These are the key findings of new public opinion research by Pollara Strategic Insights. These and other findings about travel medical insurance are consistent with results from similar research undertaken by Pollara in 2015.

According to the research, confidence among Canadians who have purchased travel medical insurance in the past year is high, with 87% confident they would receive the quality of service they expected. In addition, 90% were confident they would receive the assistance they needed, and 86% expected reimbursement to cover the cost of the travel medical emergency as per their policy. These results were even higher for those who had made a claim.

Canadians also said they have a reasonable understanding of the travel medical insurance coverage terms and limitations, amount of coverage, and who to contact in the event of an emergency.  For example, at the time of purchasing their travel medical insurance policy, buyers said they were confident they knew the policy terms with 89% saying their knowledge was at least reasonable. Furthermore, 89% of buyers also said they had at least some knowledge of the limitations and exclusions of their policy at the time of purchase.

Fully 85% of claimants found the actual claim submission experience to be in line with what was explained to them during the initial contact, and 89% of claimants thought the claim submission experience was positive and either met (75%) or exceeded (14%) their expectations. However, despite the high levels of overall satisfaction, 31% of claimants (down from 38% in 2015) had a complaint about the claim experience, mostly about the length of time it took to process a claim, and lack of clarity about what was required.

- [DATA BLOCK]:
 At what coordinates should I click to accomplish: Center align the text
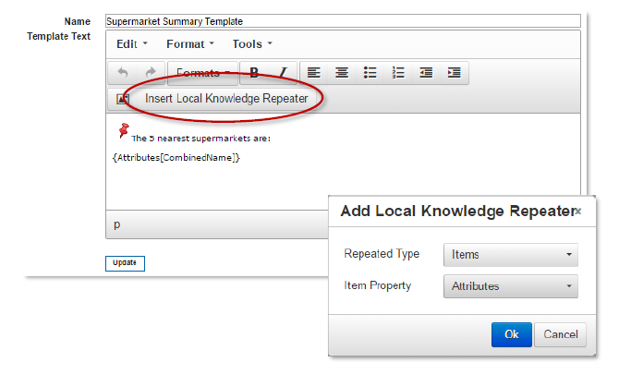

- [CHECK YOUR UNDERSTANDING]:
1) According to the travel medical insurance survey passage, what percentage of claimants had a complaint about the claim experience?
2) Output the part of the travel medical insurance survey passage starting with "These are the" and going on through "made a claim.".
3) Go on with the travel medical insurance survey passage after its final sentence.

- [RESPONSE LIST]:
1) 31% of claimants, down from 38% in 2015.

2)
These are the key findings of new public opinion research by Pollara Strategic Insights. These and other findings about travel medical insurance are consistent with results from similar research undertaken by Pollara in 2015.

According to the research, confidence among Canadians who have purchased travel medical insurance in the past year is high, with 87% confident they would receive the quality of service they expected. In addition, 90% were confident they would receive the assistance they needed, and 86% expected reimbursement to cover the cost of the travel medical emergency as per their policy. These results were even higher for those who had made a claim.

3)
When it comes to choosing their travel medical insurance, Canadians said the top six factors influencing their decisions were:

  • features and benefits (87% vs 86% in 2015);
  • overall amount of coverage (85% – not asked in 2015);
  • ability to speak to someone (83% vs 81% in 2015);
  • price (81% vs 76% in 2015);
  • ease of purchase (77% vs 70% in 2015); and,
  • coverage for pre-existing conditions (71% vs 66% in 2015).

The increase in the last three factors from 2015 is notable, which suggests consumer expectations for travel medical insurance are increasing, and that providers need to keep improving their product and service to maintain high levels of customer satisfaction.

“Canadian consumers have expressed a great deal of confidence in the travel medical insurance industry, and the products that our members provide,” said Keith Martin, Co-Executive Director of the Canadian Association of Financial Institutions in Insurance (CAFII), which sponsored the Pollara research. “On the other hand, consumers continue to raise the bar on what they expect from their policies in terms of product features, quality service and value, and rightly so.”

These are the key results from an online survey of 1,200 adult Canadians conducted by Pollara Strategic Insights between February 16th and March 5th, 2018. A random sample of this size would yield a margin of error of plus or minus 2.8%, 19 times out of 20.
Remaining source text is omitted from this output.